Studies in this area questioned Darwin’s considerations. It was found that there was no cross-cultural connection between emotion and body language. Actually, it was:
- The same person sometimes expresses the same emotion in different ways.
- Different people express the same emotion differently.
- Some people express one emotion intensively, others only weakly or not at all.
In the end, it turned out that most emotions are clearly culturally influenced and that one cannot read them off from body language without further information.
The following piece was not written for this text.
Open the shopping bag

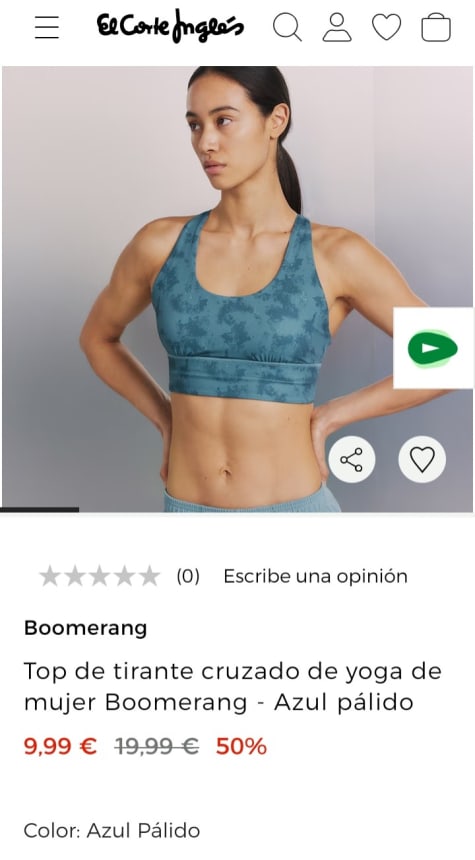pos(436,27)
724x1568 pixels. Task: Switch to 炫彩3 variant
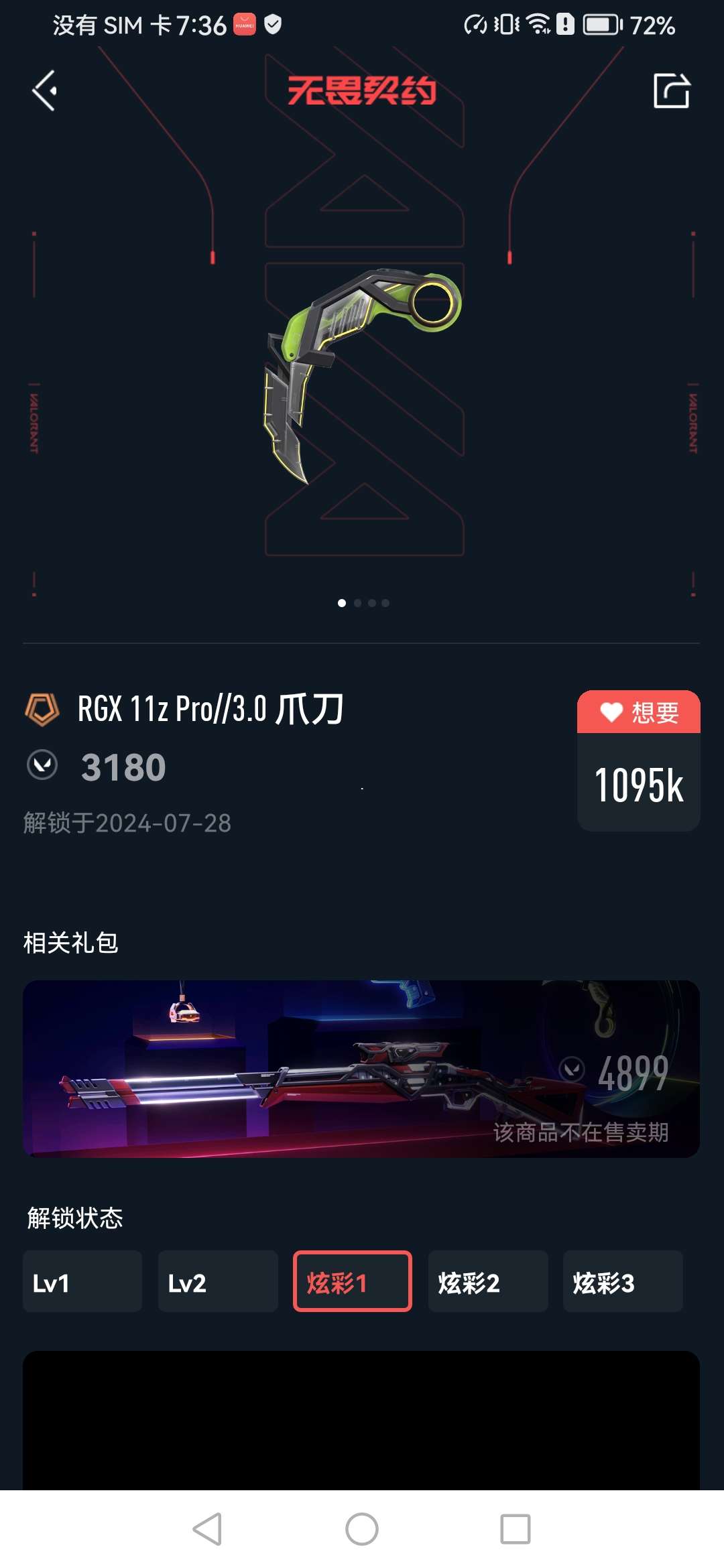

It is not possible to set up a kind of universal “lexicon of body language” for all countries of the world and to clearly interpret the true feelings of others without any background knowledge.
Instead, you need more and more information about the situation in which someone is performing a certain gesture and then you can with a certain probability perform an interpretation. Body language is always seen in a CONTEXT.
This view lasted until the end of the 1960s. At that time Paul Ekman began to research the subject and discovered a number of emotions that do not need context to be correctly recognized. He found that there are 6 emotions (later it became 7) where the facial expression looks the same all over the world. These were the basic emotions mentioned above.
Ekman reviewed his theories on several continents, visiting indigenous tribes who lived very isolated and had little contact with the “modern world”. He wanted to make sure that the facial expressions of the people living there were not influenced by external influences.
His results can be summarized in this way: There are 7 emotions whose mimic expression is independent of culture worldwide. Anger and disgust etc. look the same with the natives on Borneo, as with the Japanese or the Australian Aboriginees. These facial expressions are the only ones that can be clearly read without context. All other expressions are not.
6 or 7 basic emotions?
This question comes up because some books or some internet pages mention one or the other number. Paul Ekman had identified 6 basic emotions in the first attempt. The feelings of disgust and contempt he had regarded as identical at that time. That is also obvious, because the expressions for contempt use the same muscle groups in the face, only that they are contracted one-sidedly with contempt. The corner of the mouth is raised on one side, the nose is wrinkled on one side and so on. Over the years, Ekman has separated the two basic emotions from each other because, in his opinion, they are similarly negative, but too different in their meaning and use.
FACS & The Muscles in the Human Face
If one sets up the theory that the 7 basic emotions / 7 basic emotions are the same in all cultures, then of course one has to prove this. But how is this supposed to work when it comes to facial expressions?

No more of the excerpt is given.